# Macmillan Coffee Morning



## Kevin Ennis (Aug 25, 2015)

Just wanted to say that as part of the Macmillan Worldwide Coffee Morning charity event we will be holding a coffee morning at our office in Foz do Arelho on Friday September 25th. All contributions, both financial and edible, will be greatly welcomed!

If you are in the Caldas da Rainha area please do come and see us and, if not, why not have a run out to beautiful Foz do Arelho on the Óbidos lagoon and enjoy some coffee and cake with the Ennis family at our office right next to Café Central. There will be a warm welcome goodies to enjoy over a chat and all in aid of a great cause.

:welcome:


----------



## siobhanwf (Mar 20, 2009)

Kevin have sent you a PM


----------



## siobhanwf (Mar 20, 2009)

Kevin TIMES PLEASE


----------



## Kevin Ennis (Aug 25, 2015)

Kevin Ennis said:


> Just wanted to say that as part of the Macmillan Worldwide Coffee Morning charity event we will be holding a coffee morning at our office in Foz do Arelho on Friday September 25th. All contributions, both financial and edible, will be greatly welcomed!
> 
> If you are in the Caldas da Rainha area please do come and see us and, if not, why not have a run out to beautiful Foz do Arelho on the Óbidos lagoon and enjoy some coffee and cake with the Ennis family at our office right next to Café Central. There will be a warm welcome goodies to enjoy over a chat and all in aid of a great cause.
> 
> :welcome:


Just an update on this - we are combining our efforts with those of Valerie Becks and the event will now be on SATURDAY 26th instead of the Friday. Please do come along and support a wonderful cause. Kevin


----------



## mehereinportugal (Jul 28, 2012)

*Thanks*

Thanks Kevin - yes everybody it is on the 26th, it will be starting at about 10:00 and will run until we run out of cake or people!! There is going to be facepainting, guess the sweeties in the jar, guess the weight of the cake,, a tombola and we also have a raffle and have had some beautiful prizes donated for the cause the main one being an original oil painting from MariAn who is an artist living in our community. The event is taking place at the Cafe Central in Foz do Arelho. If anybody has any prizes for the Tombola they would be very much appreciated. All money raised will go to Macmillan, however we have made a decision that 20% will be going to a Portuguese Charity. Should be a great day and look forward to seeing lots of you there. Any prizes or donations can be dropped off at the P.P. Property office which is on the left just as you come into Foz and tickets for the raffle can be purchase ahead of time.


----------



## Kevin Ennis (Aug 25, 2015)

mehereinportugal said:


> Thanks Kevin - yes everybody it is on the 26th, it will be starting at about 10:00 and will run until we run out of cake or people!! There is going to be facepainting, guess the sweeties in the jar, guess the weight of the cake,, a tombola and we also have a raffle and have had some beautiful prizes donated for the cause the main one being an original oil painting from MariAn who is an artist living in our community. The event is taking place at the Cafe Central in Foz do Arelho. If anybody has any prizes for the Tombola they would be very much appreciated. All money raised will go to Macmillan, however we have made a decision that 20% will be going to a Portuguese Charity. Should be a great day and look forward to seeing lots of you there. Any prizes or donations can be dropped off at the P.P. Property office which is on the left just as you come into Foz and tickets for the raffle can be purchase ahead of time.


Things are shaping up really nicely and it's looking like this is going to be a great event. Please do get along and relieve us of some cake and coffee and give yourself the chance of winning some amazing prizes - and all in aid of a wonderful cause. It's always worth a trip to Foz but especially so this weekend!


----------

* EXTRACTED RECORDS *
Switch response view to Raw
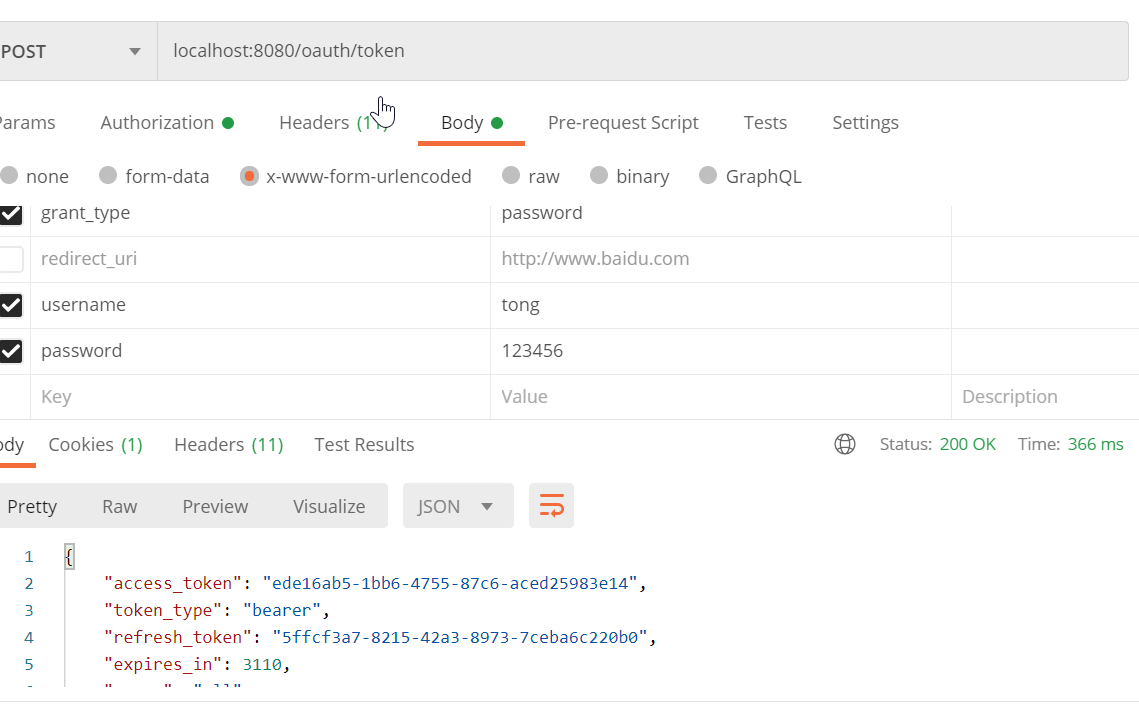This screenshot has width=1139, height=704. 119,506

---

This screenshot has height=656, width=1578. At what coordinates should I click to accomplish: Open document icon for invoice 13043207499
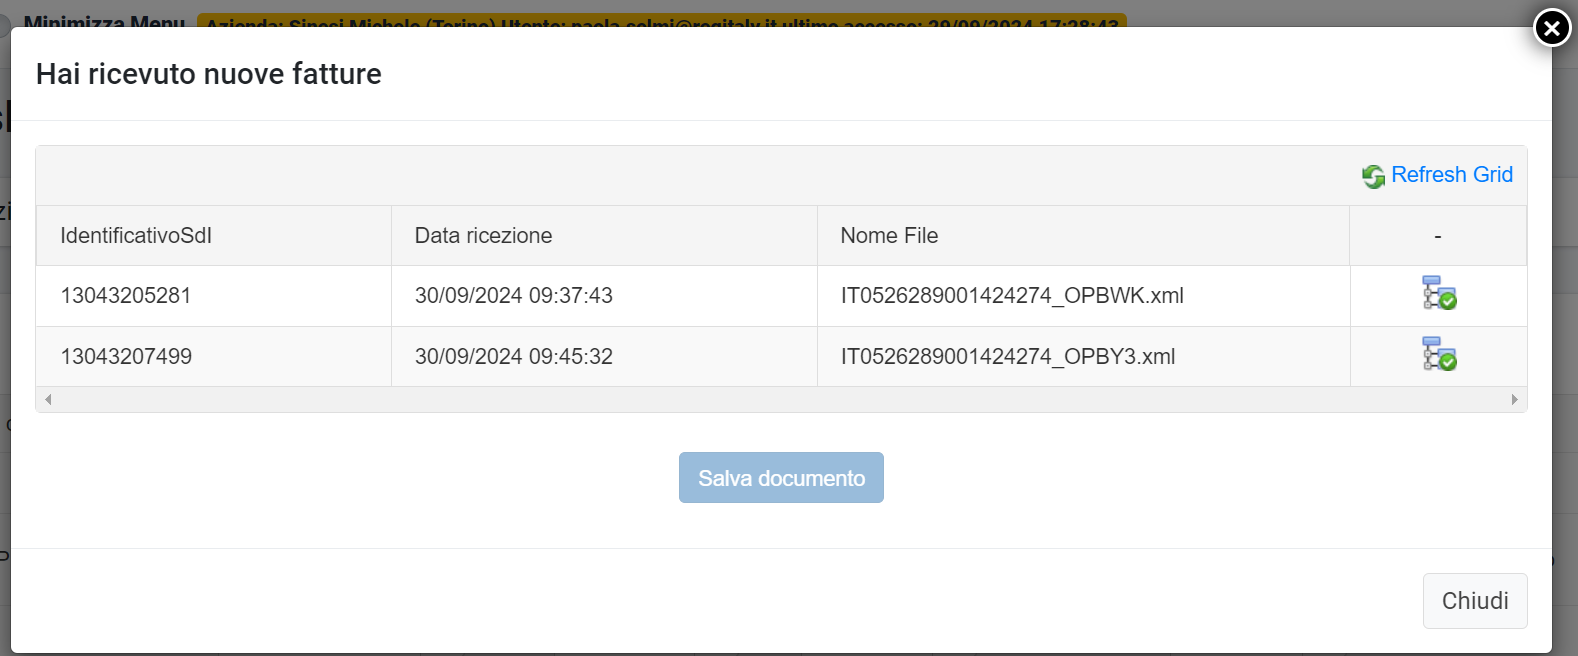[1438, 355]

* WRITTEN PROBLEM A *
Could you repeat everything in the coffee morning thread from "Just an update" down to "(Jul 28, 2012)"?
* WRITTEN PROBLEM B *
Does each statement agree with the coffee morning thread? Answer yes or no for each, quoting the deciding words: (i) the event was moved from a Friday to Saturday the 26th; (ii) all the money raised will go to Macmillan; (iii) raffle tickets can be bought only on the day of the event.

* EXERCISE RESPONSE A *
Just an update on this - we are combining our efforts with those of Valerie Becks and the event will now be on SATURDAY 26th instead of the Friday. Please do come along and support a wonderful cause. Kevin


----------



## mehereinportugal (Jul 28, 2012)

* EXERCISE RESPONSE B *
(i) Yes: "the event will now be on SATURDAY 26th instead of the Friday"
(ii) No: "we have made a decision that 20% will be going to a Portuguese Charity"
(iii) No: "tickets for the raffle can be purchase ahead of time"